Exercise description » Using the records that follow, count the lines containing the word "will" and give that number only.

Given data »
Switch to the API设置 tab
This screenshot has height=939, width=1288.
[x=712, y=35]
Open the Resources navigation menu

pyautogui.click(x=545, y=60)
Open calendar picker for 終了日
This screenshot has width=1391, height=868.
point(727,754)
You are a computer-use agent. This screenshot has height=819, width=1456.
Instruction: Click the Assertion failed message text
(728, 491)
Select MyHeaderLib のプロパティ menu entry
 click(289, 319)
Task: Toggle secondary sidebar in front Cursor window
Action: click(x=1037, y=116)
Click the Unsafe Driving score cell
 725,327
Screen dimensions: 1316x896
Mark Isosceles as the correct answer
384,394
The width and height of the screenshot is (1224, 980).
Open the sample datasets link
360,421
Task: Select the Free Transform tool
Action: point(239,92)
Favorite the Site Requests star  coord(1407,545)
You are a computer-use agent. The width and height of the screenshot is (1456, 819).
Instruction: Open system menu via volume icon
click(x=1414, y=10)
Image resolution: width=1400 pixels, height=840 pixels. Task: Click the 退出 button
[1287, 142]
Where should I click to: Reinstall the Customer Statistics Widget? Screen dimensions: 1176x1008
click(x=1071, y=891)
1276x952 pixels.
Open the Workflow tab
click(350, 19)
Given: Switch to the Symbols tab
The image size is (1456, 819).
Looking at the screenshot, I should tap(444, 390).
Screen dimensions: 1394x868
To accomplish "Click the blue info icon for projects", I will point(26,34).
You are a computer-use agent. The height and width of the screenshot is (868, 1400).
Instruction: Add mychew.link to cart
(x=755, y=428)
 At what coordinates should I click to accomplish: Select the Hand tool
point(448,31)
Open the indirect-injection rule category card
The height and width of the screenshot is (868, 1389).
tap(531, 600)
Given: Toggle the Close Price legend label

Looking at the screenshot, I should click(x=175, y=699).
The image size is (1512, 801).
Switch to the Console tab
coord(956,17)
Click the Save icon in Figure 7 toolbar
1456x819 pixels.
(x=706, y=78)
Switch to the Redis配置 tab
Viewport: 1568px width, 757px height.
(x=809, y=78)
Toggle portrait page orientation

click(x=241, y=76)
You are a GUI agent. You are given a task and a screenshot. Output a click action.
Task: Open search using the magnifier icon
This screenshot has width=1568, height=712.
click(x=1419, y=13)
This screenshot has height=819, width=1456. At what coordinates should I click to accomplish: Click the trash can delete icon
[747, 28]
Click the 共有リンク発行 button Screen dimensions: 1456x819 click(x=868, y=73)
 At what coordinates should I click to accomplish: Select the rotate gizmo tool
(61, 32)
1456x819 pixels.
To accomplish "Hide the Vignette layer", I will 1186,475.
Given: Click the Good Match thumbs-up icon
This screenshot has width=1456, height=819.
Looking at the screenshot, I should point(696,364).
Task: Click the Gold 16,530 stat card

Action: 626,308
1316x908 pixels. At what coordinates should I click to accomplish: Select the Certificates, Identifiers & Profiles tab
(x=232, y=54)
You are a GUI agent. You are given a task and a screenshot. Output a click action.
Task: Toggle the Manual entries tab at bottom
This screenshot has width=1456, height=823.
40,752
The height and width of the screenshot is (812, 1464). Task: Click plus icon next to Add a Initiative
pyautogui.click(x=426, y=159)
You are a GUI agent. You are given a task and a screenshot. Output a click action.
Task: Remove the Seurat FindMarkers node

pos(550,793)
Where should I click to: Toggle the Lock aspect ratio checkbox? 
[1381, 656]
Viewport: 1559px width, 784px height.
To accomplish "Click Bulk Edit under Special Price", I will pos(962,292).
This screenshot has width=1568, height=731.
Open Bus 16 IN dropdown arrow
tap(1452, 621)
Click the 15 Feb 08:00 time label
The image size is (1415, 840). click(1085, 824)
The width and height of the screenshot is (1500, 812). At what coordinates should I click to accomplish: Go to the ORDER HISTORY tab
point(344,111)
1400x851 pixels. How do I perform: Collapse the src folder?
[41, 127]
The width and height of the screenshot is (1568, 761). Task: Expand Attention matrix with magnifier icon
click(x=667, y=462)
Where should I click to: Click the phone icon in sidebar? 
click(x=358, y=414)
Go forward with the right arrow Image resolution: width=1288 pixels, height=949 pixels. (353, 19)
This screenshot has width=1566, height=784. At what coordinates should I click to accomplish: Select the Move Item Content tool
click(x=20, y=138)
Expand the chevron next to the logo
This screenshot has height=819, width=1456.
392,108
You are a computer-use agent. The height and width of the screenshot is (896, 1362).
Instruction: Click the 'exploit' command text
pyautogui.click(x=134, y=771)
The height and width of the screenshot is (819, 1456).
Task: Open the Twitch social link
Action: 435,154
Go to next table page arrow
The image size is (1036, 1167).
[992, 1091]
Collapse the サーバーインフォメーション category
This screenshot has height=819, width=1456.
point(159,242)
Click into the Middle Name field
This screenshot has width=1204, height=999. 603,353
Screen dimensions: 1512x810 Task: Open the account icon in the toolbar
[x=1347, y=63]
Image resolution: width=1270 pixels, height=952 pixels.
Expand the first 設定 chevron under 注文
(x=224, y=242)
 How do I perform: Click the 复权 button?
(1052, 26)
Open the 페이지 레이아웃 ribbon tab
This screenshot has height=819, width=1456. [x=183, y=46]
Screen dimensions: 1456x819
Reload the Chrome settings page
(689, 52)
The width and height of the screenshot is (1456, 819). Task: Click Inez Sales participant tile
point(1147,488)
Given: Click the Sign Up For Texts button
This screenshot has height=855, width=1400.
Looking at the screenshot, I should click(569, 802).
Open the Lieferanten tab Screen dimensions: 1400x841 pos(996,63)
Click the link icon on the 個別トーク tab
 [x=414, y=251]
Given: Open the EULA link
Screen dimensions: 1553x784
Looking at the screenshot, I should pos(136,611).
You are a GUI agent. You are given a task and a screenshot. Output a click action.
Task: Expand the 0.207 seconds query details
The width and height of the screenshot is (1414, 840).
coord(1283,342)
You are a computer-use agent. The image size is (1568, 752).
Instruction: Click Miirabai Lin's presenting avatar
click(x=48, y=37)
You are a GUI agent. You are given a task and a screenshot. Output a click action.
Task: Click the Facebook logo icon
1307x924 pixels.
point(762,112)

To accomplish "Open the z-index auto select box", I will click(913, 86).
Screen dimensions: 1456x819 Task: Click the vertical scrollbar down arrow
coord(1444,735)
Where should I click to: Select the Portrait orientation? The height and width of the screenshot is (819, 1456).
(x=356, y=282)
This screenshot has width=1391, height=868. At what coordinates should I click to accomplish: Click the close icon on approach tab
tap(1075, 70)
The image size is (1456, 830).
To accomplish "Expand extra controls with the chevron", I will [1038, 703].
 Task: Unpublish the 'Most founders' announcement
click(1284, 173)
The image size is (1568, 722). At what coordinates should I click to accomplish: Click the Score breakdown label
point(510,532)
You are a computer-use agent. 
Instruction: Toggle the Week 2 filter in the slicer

Answer below » 5